* [Task instructions]: Your task is to print each record exactly as it reads.

-=-=-

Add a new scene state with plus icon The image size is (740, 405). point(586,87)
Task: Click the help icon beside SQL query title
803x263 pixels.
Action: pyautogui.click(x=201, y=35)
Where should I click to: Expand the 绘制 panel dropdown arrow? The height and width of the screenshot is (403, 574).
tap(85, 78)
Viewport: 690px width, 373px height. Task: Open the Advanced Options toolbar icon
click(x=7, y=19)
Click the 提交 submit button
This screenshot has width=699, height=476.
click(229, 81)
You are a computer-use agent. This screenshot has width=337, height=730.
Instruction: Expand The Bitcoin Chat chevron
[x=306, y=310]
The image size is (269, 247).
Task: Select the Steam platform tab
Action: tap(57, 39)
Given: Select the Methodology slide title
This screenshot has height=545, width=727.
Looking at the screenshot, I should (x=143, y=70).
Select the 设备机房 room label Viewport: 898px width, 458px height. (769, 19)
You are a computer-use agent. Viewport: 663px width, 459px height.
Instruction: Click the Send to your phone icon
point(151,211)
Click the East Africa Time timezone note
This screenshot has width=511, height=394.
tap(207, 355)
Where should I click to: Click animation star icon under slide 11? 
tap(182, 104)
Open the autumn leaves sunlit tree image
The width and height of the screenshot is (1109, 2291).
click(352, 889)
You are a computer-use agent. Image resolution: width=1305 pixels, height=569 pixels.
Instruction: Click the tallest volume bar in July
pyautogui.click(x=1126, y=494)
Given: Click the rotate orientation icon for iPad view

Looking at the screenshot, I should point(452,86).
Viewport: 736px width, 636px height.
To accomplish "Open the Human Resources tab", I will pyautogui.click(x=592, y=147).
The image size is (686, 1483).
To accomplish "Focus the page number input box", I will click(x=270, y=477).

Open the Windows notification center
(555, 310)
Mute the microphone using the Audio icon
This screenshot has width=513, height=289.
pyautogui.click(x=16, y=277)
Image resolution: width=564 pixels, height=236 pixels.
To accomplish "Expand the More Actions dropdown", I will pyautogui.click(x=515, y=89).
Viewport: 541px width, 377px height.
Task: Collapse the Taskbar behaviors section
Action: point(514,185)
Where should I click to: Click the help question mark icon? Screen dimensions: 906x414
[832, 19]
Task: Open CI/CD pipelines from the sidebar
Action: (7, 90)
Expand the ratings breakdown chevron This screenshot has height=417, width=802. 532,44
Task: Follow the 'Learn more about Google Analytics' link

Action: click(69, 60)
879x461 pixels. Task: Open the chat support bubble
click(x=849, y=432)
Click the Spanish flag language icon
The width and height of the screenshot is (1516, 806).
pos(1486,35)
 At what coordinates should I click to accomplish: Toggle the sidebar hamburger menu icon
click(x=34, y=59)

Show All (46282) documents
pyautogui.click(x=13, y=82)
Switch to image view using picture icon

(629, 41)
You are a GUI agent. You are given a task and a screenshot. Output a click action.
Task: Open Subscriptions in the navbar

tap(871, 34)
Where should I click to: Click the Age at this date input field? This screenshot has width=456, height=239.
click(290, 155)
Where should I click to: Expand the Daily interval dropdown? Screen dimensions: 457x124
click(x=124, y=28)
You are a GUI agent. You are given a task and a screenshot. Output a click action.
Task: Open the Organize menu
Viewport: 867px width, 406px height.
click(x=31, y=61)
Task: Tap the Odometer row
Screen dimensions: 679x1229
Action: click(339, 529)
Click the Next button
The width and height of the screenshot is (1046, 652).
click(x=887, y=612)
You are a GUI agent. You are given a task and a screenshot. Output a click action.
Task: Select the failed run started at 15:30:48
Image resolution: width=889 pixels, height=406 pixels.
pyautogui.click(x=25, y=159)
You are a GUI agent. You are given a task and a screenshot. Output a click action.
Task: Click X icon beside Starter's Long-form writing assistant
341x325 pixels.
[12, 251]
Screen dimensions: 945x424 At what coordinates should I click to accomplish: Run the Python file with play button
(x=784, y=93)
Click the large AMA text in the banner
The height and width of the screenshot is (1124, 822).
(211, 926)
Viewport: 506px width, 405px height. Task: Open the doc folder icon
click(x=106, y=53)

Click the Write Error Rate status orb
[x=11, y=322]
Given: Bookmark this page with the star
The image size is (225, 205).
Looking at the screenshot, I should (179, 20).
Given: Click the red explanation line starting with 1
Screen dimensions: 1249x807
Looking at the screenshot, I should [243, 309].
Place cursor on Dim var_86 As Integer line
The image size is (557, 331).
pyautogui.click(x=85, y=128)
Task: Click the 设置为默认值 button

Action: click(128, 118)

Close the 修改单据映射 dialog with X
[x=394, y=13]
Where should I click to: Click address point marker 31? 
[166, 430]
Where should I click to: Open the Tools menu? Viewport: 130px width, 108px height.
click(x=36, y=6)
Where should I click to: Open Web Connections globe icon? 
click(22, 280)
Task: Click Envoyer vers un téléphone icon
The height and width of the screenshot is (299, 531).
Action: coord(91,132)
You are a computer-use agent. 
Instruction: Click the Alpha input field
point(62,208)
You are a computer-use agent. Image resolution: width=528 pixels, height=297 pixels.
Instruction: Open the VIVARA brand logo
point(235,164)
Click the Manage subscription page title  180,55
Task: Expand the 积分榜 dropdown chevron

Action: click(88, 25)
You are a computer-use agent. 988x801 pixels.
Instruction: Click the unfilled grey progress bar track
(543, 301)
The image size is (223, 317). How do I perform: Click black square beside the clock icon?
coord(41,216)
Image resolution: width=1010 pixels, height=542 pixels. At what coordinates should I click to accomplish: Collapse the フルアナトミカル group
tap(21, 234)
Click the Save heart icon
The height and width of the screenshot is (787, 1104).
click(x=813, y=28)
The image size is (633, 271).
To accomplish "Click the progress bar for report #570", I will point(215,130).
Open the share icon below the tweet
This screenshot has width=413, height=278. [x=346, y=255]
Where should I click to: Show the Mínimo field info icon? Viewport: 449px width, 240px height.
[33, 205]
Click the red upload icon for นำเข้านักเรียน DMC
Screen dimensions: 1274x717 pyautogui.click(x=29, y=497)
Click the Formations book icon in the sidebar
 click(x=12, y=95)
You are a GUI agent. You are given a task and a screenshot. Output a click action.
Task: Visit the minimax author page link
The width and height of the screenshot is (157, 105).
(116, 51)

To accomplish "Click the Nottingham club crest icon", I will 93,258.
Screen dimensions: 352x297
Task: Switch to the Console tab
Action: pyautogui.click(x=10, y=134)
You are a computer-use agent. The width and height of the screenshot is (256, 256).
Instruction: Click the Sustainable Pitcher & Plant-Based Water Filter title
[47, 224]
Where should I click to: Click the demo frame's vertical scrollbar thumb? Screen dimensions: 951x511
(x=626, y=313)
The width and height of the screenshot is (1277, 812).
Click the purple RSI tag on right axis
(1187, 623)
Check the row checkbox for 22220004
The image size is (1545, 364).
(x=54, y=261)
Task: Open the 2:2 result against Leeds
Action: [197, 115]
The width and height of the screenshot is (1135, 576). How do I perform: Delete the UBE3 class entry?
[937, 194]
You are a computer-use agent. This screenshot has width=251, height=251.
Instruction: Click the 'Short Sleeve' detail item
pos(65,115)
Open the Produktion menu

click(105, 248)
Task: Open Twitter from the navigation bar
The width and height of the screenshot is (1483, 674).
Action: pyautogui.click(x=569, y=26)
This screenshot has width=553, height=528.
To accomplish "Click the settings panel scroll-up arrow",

-=-=-

* [Response to the exercise]:
Add a new scene state with plus icon The image size is (740, 405). point(586,87)
Task: Click the help icon beside SQL query title
803x263 pixels.
Action: pyautogui.click(x=201, y=35)
Where should I click to: Expand the 绘制 panel dropdown arrow? The height and width of the screenshot is (403, 574).
tap(85, 78)
Viewport: 690px width, 373px height. Task: Open the Advanced Options toolbar icon
click(x=7, y=19)
Click the 提交 submit button
This screenshot has width=699, height=476.
click(229, 81)
You are a computer-use agent. This screenshot has width=337, height=730.
Instruction: Expand The Bitcoin Chat chevron
[x=306, y=310]
The image size is (269, 247).
Task: Select the Steam platform tab
Action: tap(57, 39)
Given: Select the Methodology slide title
This screenshot has height=545, width=727.
Looking at the screenshot, I should (x=143, y=70).
Select the 设备机房 room label Viewport: 898px width, 458px height. (769, 19)
You are a computer-use agent. Viewport: 663px width, 459px height.
Instruction: Click the Send to your phone icon
point(151,211)
Click the East Africa Time timezone note
This screenshot has width=511, height=394.
tap(207, 355)
Where should I click to: Click animation star icon under slide 11? 
tap(182, 104)
Open the autumn leaves sunlit tree image
The width and height of the screenshot is (1109, 2291).
click(352, 889)
You are a computer-use agent. Image resolution: width=1305 pixels, height=569 pixels.
Instruction: Click the tallest volume bar in July
pyautogui.click(x=1126, y=494)
Given: Click the rotate orientation icon for iPad view

Looking at the screenshot, I should point(452,86).
Viewport: 736px width, 636px height.
To accomplish "Open the Human Resources tab", I will pyautogui.click(x=592, y=147).
The image size is (686, 1483).
To accomplish "Focus the page number input box", I will click(x=270, y=477).

Open the Windows notification center
(555, 310)
Mute the microphone using the Audio icon
This screenshot has width=513, height=289.
pyautogui.click(x=16, y=277)
Image resolution: width=564 pixels, height=236 pixels.
To accomplish "Expand the More Actions dropdown", I will pyautogui.click(x=515, y=89).
Viewport: 541px width, 377px height.
Task: Collapse the Taskbar behaviors section
Action: point(514,185)
Where should I click to: Click the help question mark icon? Screen dimensions: 906x414
[832, 19]
Task: Open CI/CD pipelines from the sidebar
Action: (7, 90)
Expand the ratings breakdown chevron This screenshot has height=417, width=802. 532,44
Task: Follow the 'Learn more about Google Analytics' link

Action: click(69, 60)
879x461 pixels. Task: Open the chat support bubble
click(x=849, y=432)
Click the Spanish flag language icon
The width and height of the screenshot is (1516, 806).
pos(1486,35)
 At what coordinates should I click to accomplish: Toggle the sidebar hamburger menu icon
click(x=34, y=59)

Show All (46282) documents
pyautogui.click(x=13, y=82)
Switch to image view using picture icon

(629, 41)
You are a GUI agent. You are given a task and a screenshot. Output a click action.
Task: Open Subscriptions in the navbar

tap(871, 34)
Where should I click to: Click the Age at this date input field? This screenshot has width=456, height=239.
click(290, 155)
Where should I click to: Expand the Daily interval dropdown? Screen dimensions: 457x124
click(x=124, y=28)
You are a GUI agent. You are given a task and a screenshot. Output a click action.
Task: Open the Organize menu
Viewport: 867px width, 406px height.
click(x=31, y=61)
Task: Tap the Odometer row
Screen dimensions: 679x1229
Action: click(339, 529)
Click the Next button
The width and height of the screenshot is (1046, 652).
click(x=887, y=612)
You are a GUI agent. You are given a task and a screenshot. Output a click action.
Task: Select the failed run started at 15:30:48
Image resolution: width=889 pixels, height=406 pixels.
pyautogui.click(x=25, y=159)
You are a GUI agent. You are given a task and a screenshot. Output a click action.
Task: Click X icon beside Starter's Long-form writing assistant
341x325 pixels.
[12, 251]
Screen dimensions: 945x424 At what coordinates should I click to accomplish: Run the Python file with play button
(x=784, y=93)
Click the large AMA text in the banner
The height and width of the screenshot is (1124, 822).
(211, 926)
Viewport: 506px width, 405px height. Task: Open the doc folder icon
click(x=106, y=53)

Click the Write Error Rate status orb
[x=11, y=322]
Given: Bookmark this page with the star
The image size is (225, 205).
Looking at the screenshot, I should (179, 20).
Given: Click the red explanation line starting with 1
Screen dimensions: 1249x807
Looking at the screenshot, I should [243, 309].
Place cursor on Dim var_86 As Integer line
The image size is (557, 331).
pyautogui.click(x=85, y=128)
Task: Click the 设置为默认值 button

Action: click(128, 118)

Close the 修改单据映射 dialog with X
[x=394, y=13]
Where should I click to: Click address point marker 31? 
[166, 430]
Where should I click to: Open the Tools menu? Viewport: 130px width, 108px height.
click(x=36, y=6)
Where should I click to: Open Web Connections globe icon? 
click(22, 280)
Task: Click Envoyer vers un téléphone icon
The height and width of the screenshot is (299, 531).
Action: coord(91,132)
You are a computer-use agent. 
Instruction: Click the Alpha input field
point(62,208)
You are a computer-use agent. Image resolution: width=528 pixels, height=297 pixels.
Instruction: Open the VIVARA brand logo
point(235,164)
Click the Manage subscription page title  180,55
Task: Expand the 积分榜 dropdown chevron

Action: click(88, 25)
You are a computer-use agent. 988x801 pixels.
Instruction: Click the unfilled grey progress bar track
(543, 301)
The image size is (223, 317). How do I perform: Click black square beside the clock icon?
coord(41,216)
Image resolution: width=1010 pixels, height=542 pixels. At what coordinates should I click to accomplish: Collapse the フルアナトミカル group
tap(21, 234)
Click the Save heart icon
The height and width of the screenshot is (787, 1104).
click(x=813, y=28)
The image size is (633, 271).
To accomplish "Click the progress bar for report #570", I will point(215,130).
Open the share icon below the tweet
This screenshot has width=413, height=278. [x=346, y=255]
Where should I click to: Show the Mínimo field info icon? Viewport: 449px width, 240px height.
[33, 205]
Click the red upload icon for นำเข้านักเรียน DMC
Screen dimensions: 1274x717 pyautogui.click(x=29, y=497)
Click the Formations book icon in the sidebar
 click(x=12, y=95)
You are a GUI agent. You are given a task and a screenshot. Output a click action.
Task: Visit the minimax author page link
The width and height of the screenshot is (157, 105).
(116, 51)

To accomplish "Click the Nottingham club crest icon", I will 93,258.
Screen dimensions: 352x297
Task: Switch to the Console tab
Action: pyautogui.click(x=10, y=134)
You are a computer-use agent. The width and height of the screenshot is (256, 256).
Instruction: Click the Sustainable Pitcher & Plant-Based Water Filter title
[47, 224]
Where should I click to: Click the demo frame's vertical scrollbar thumb? Screen dimensions: 951x511
(x=626, y=313)
The width and height of the screenshot is (1277, 812).
Click the purple RSI tag on right axis
(1187, 623)
Check the row checkbox for 22220004
The image size is (1545, 364).
(x=54, y=261)
Task: Open the 2:2 result against Leeds
Action: [197, 115]
The width and height of the screenshot is (1135, 576). How do I perform: Delete the UBE3 class entry?
[937, 194]
You are a computer-use agent. This screenshot has width=251, height=251.
Instruction: Click the 'Short Sleeve' detail item
pos(65,115)
Open the Produktion menu

click(105, 248)
Task: Open Twitter from the navigation bar
The width and height of the screenshot is (1483, 674).
Action: pyautogui.click(x=569, y=26)
This screenshot has width=553, height=528.
To accomplish "Click the settings panel scroll-up arrow",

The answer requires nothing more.